21 (10+11) points in 43 games
Bjorninen didn’t make it into the top three scorers on his team and even defenseman Philip Holm had more points (25) than this fourth-line center. However, Bjorninen was one of the KHL’s leaders on the face-off dot, winning an incredible 65.7% of his 670+ draws. By the end of the season, Bjorninen had established himself as the center for the first power play unit alongside O’Neill, tasked with securing possession and helping his more creative colleagues on the slot. That role ensured that most of his goals (6) came on the PP.
Lauri Marjamaki twice led Karpat Oulu to the Finnish championship before taking over at Jokerit for the 2018/19 season. His four years behind the bench in the KHL are difficult to assess. On the plus side, Marjamaki got his team to play attractive hockey; on the minus, his players never made it even as far as the Conference semi-finals. That wasn’t always due to events on the ice: in 2019/20, for example, the Finns confidently overcame Lokomotiv in the first round only for the pandemic to halt the season.

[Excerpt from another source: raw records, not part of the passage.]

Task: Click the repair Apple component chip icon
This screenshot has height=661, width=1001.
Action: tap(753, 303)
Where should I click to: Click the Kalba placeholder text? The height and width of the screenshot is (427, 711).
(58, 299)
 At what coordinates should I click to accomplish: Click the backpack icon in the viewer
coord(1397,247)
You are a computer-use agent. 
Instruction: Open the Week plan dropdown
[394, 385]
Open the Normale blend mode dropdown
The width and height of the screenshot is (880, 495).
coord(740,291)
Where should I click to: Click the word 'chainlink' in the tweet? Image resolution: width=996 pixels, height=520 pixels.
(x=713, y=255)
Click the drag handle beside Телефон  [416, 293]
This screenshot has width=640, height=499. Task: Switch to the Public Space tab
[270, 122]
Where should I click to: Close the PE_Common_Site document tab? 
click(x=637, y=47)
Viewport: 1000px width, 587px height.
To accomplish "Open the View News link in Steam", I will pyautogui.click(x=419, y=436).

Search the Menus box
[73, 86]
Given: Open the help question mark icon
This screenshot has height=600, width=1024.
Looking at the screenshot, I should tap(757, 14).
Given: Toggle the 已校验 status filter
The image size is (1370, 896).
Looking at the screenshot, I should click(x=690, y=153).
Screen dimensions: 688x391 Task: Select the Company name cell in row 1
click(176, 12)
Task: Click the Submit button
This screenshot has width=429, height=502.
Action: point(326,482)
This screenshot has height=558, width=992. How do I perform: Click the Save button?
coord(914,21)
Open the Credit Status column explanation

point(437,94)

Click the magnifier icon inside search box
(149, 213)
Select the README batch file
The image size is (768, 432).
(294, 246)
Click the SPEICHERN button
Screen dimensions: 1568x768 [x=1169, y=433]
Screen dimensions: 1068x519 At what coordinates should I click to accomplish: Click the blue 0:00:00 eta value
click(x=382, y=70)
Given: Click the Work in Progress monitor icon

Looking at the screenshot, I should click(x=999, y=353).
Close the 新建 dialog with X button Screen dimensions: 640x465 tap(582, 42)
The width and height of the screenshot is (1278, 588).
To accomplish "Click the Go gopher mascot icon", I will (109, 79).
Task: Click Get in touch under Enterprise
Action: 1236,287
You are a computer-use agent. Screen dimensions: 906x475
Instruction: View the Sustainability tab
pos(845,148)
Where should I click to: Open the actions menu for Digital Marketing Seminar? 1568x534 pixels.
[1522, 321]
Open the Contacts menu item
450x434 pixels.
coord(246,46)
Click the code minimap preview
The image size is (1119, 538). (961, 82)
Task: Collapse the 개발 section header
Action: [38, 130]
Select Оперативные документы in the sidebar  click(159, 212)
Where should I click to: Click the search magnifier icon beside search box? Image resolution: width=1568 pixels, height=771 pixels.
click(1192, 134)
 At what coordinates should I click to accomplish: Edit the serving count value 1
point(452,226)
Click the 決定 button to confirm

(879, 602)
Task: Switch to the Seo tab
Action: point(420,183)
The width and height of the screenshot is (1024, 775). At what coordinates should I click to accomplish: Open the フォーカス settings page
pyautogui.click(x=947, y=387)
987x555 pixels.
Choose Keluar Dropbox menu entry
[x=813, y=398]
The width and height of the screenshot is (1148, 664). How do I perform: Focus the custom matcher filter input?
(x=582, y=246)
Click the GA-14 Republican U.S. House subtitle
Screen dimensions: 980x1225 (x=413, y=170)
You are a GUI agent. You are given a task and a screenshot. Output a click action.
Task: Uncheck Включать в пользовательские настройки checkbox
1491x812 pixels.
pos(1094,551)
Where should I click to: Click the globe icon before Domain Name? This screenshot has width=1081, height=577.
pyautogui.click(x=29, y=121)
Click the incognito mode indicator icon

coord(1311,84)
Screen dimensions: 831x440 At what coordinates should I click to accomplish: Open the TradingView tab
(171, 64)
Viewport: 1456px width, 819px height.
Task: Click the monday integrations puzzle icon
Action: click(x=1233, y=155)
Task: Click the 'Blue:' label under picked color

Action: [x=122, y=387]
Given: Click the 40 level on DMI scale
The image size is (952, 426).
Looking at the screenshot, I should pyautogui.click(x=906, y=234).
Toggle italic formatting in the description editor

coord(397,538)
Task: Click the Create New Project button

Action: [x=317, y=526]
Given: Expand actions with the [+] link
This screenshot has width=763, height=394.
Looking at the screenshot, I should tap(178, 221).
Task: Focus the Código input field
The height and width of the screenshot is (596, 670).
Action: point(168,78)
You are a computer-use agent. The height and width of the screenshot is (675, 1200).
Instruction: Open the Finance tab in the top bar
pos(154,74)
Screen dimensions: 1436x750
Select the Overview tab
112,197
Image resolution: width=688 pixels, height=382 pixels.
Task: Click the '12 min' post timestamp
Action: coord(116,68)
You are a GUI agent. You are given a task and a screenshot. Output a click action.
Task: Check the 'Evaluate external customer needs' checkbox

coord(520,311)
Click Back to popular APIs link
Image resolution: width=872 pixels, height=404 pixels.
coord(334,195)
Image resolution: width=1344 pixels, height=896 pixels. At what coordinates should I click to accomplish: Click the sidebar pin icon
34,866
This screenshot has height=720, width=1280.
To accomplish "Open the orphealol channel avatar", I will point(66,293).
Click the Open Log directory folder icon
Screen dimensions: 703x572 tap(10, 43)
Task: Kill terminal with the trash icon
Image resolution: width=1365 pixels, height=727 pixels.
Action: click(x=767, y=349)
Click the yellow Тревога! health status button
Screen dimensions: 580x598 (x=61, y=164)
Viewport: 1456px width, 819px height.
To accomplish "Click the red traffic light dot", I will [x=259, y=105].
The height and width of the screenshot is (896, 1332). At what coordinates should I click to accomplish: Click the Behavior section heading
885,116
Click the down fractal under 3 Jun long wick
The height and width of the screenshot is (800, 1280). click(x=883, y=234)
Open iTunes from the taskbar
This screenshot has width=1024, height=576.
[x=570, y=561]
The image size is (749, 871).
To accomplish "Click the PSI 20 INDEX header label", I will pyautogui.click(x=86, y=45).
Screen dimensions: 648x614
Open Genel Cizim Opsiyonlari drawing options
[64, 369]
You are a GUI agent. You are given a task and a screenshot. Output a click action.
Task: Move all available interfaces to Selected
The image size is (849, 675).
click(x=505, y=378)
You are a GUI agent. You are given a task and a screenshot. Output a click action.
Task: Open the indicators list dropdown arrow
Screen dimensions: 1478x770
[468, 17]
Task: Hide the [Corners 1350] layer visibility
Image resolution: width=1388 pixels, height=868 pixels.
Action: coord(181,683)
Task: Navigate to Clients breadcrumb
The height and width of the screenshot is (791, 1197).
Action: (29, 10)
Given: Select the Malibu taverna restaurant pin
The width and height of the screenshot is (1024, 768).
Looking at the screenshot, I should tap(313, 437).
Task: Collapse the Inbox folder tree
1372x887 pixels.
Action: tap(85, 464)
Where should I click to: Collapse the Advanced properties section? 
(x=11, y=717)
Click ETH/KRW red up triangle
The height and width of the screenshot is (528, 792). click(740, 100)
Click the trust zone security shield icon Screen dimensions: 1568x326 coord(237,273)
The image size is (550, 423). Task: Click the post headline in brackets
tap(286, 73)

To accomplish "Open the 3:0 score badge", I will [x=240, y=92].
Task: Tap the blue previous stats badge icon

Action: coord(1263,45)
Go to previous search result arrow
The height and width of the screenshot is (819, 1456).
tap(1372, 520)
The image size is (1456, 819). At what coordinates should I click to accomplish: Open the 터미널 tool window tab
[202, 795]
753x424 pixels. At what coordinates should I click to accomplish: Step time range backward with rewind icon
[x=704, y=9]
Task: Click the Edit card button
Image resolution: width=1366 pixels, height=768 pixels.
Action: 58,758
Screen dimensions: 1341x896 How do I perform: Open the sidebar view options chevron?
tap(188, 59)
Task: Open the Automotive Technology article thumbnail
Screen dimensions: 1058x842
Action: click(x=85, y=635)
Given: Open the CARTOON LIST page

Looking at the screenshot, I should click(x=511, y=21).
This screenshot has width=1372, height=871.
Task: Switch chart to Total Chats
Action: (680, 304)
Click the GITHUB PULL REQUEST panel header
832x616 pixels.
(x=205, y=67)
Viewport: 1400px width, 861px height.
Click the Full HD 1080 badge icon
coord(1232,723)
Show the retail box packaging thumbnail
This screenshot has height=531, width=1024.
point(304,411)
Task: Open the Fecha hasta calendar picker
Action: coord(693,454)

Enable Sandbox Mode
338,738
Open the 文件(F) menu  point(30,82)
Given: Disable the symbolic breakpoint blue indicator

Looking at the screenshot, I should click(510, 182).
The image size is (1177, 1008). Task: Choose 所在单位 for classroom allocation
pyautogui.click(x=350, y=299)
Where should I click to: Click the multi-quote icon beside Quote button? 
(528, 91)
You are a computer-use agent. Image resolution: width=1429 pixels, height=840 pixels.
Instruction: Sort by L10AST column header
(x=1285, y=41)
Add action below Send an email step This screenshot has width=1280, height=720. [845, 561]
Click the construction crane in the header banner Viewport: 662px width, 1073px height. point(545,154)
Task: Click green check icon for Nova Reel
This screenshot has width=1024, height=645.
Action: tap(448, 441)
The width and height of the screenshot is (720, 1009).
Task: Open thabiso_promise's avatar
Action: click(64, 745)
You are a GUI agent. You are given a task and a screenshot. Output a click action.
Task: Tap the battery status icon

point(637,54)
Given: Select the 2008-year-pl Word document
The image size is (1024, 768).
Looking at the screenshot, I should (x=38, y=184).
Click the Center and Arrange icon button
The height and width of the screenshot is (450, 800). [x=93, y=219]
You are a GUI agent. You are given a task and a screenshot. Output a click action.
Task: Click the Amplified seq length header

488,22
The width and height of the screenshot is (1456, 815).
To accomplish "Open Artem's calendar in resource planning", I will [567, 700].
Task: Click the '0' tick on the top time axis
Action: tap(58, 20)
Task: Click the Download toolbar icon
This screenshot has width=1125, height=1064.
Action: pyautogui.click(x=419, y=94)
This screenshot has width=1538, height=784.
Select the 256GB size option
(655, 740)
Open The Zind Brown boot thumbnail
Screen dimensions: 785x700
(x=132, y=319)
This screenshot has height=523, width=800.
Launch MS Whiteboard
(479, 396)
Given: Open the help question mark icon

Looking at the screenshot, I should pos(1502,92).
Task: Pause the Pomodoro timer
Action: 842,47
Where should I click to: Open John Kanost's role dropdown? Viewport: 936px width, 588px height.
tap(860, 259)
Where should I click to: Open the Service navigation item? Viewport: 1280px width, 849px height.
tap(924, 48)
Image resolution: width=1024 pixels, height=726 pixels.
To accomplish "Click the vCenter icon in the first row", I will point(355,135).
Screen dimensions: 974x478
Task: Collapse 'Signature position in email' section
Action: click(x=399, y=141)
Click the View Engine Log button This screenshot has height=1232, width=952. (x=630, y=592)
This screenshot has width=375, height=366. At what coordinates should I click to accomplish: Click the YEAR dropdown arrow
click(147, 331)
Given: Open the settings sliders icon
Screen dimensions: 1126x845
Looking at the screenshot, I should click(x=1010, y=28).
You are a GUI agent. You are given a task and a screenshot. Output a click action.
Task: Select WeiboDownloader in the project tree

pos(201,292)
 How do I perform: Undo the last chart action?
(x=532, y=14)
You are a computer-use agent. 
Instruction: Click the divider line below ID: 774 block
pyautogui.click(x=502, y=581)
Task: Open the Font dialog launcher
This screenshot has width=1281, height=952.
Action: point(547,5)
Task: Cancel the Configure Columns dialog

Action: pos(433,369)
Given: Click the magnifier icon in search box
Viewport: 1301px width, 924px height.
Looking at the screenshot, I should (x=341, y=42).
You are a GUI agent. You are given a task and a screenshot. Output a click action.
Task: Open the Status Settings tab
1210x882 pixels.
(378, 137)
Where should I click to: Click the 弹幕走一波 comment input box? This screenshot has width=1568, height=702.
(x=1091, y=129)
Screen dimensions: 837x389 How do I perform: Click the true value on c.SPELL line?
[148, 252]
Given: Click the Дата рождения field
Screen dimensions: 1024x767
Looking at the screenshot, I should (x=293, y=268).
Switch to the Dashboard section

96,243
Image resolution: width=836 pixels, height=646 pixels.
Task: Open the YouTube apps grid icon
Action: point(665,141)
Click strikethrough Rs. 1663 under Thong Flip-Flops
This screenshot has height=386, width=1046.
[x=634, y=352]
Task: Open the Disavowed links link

Oddly enough, after leaving Jokerit Marjamaki returned to Karpat — and again failed to get past the first round of the playoffs. This time he lost out in seven games against an Ilves team that included former Jokerit captain Marko Anttila.
It would be hard to top the home game against Dynamo Moscow in early January. The 5-1 verdict fully reflected Jokerit’s dominance on a day when the home team was able to demonstrate the best of its play while stifling the opposition. The Finns scored three goals at equal strength, one on the power play and one shorthanded. Jordan Schroeder led the scoring with 3 (1+2) points.
Jokerit didn’t use many youngsters. At the start of the season, 22-year-old Aleksi Halme played three games without recording a point before moving to Denmark. In December, Estonia’s Kristjan Kombe also played three games and the then 21-year-old scored his first KHL goal with his first shot. However, he too was unable to find a permanent role on the first team.